▸ PROBLEM DETAILS
From the first entry to the last, restate everything word for word and exclude pictures.
--- START ---
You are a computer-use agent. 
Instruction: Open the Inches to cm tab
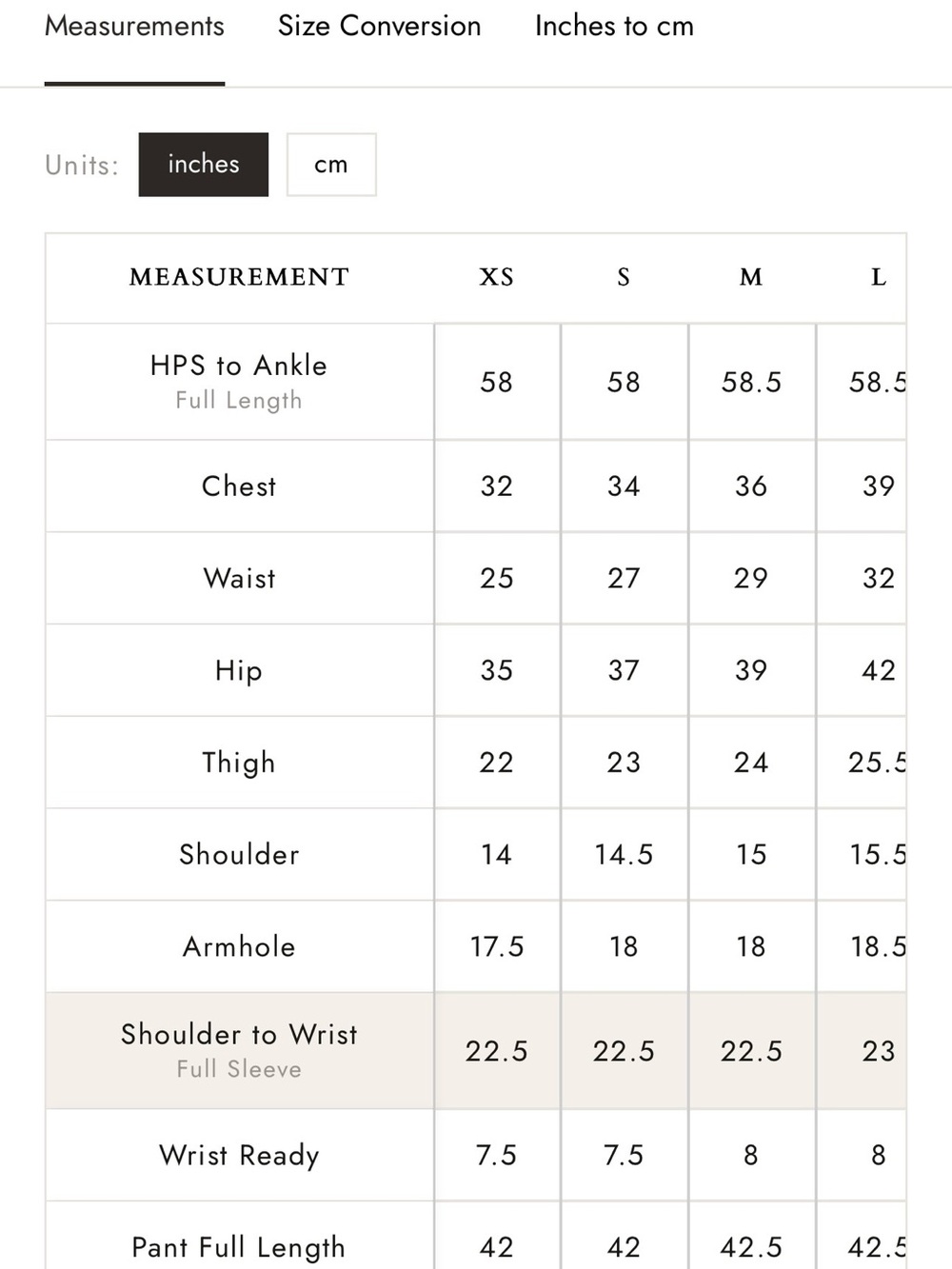pos(614,27)
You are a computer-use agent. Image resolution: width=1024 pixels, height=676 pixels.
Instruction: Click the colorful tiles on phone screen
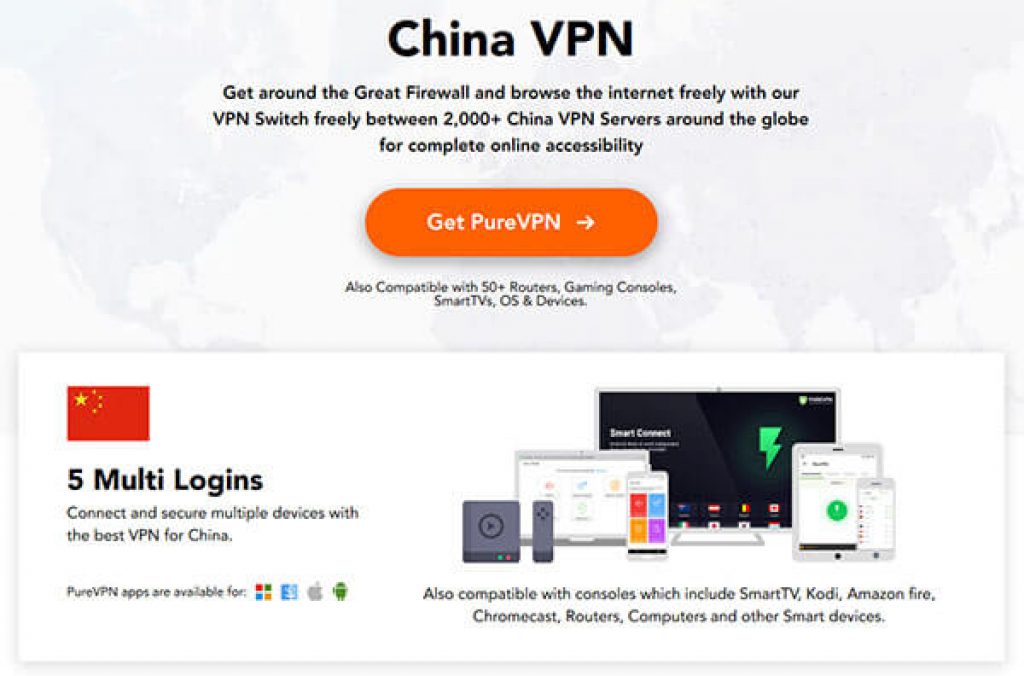coord(647,517)
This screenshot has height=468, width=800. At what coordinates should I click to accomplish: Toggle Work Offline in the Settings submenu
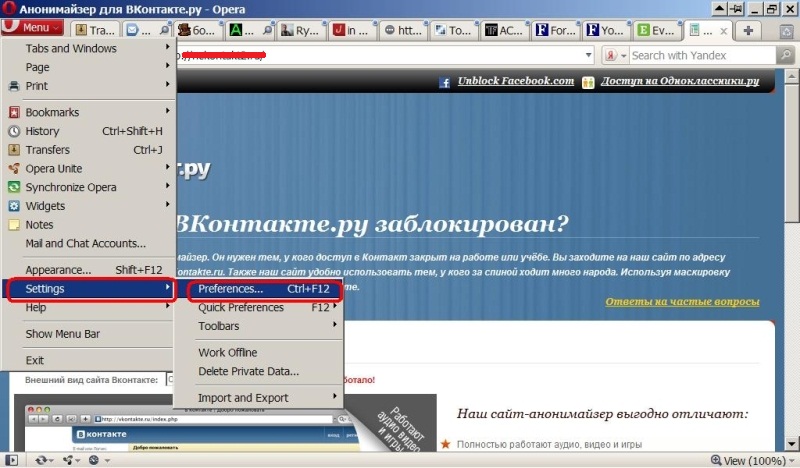point(227,352)
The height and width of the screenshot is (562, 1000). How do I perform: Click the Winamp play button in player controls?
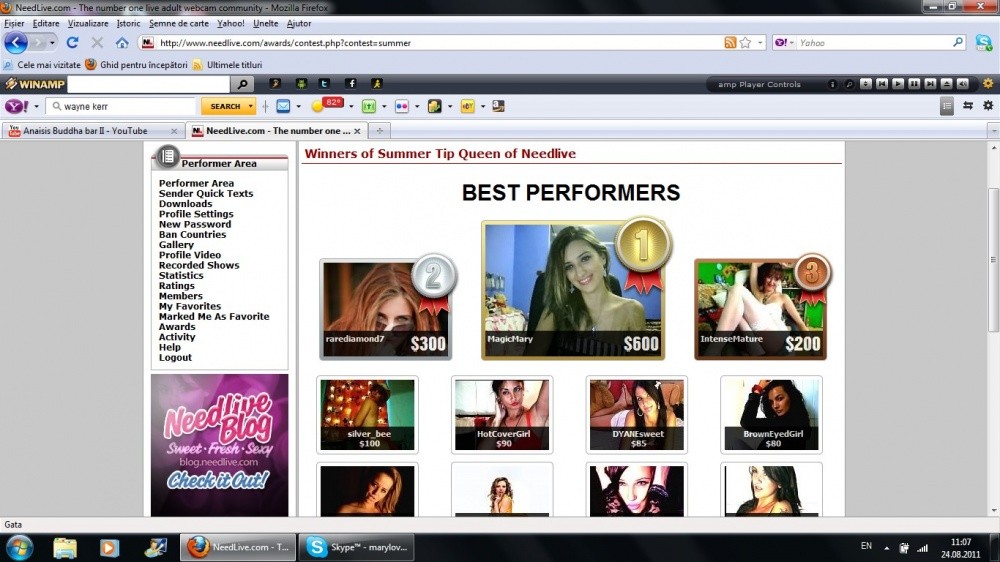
--- END ---
▸ EXERCISE ANSWER
You are a computer-use agent. 
Instruction: Open the Inches to cm tab
pos(614,27)
You are a computer-use agent. Image resolution: width=1024 pixels, height=676 pixels.
Instruction: Click the colorful tiles on phone screen
coord(647,517)
This screenshot has height=468, width=800. At what coordinates should I click to accomplish: Toggle Work Offline in the Settings submenu
point(227,352)
The height and width of the screenshot is (562, 1000). How do I perform: Click the Winamp play button in player controls?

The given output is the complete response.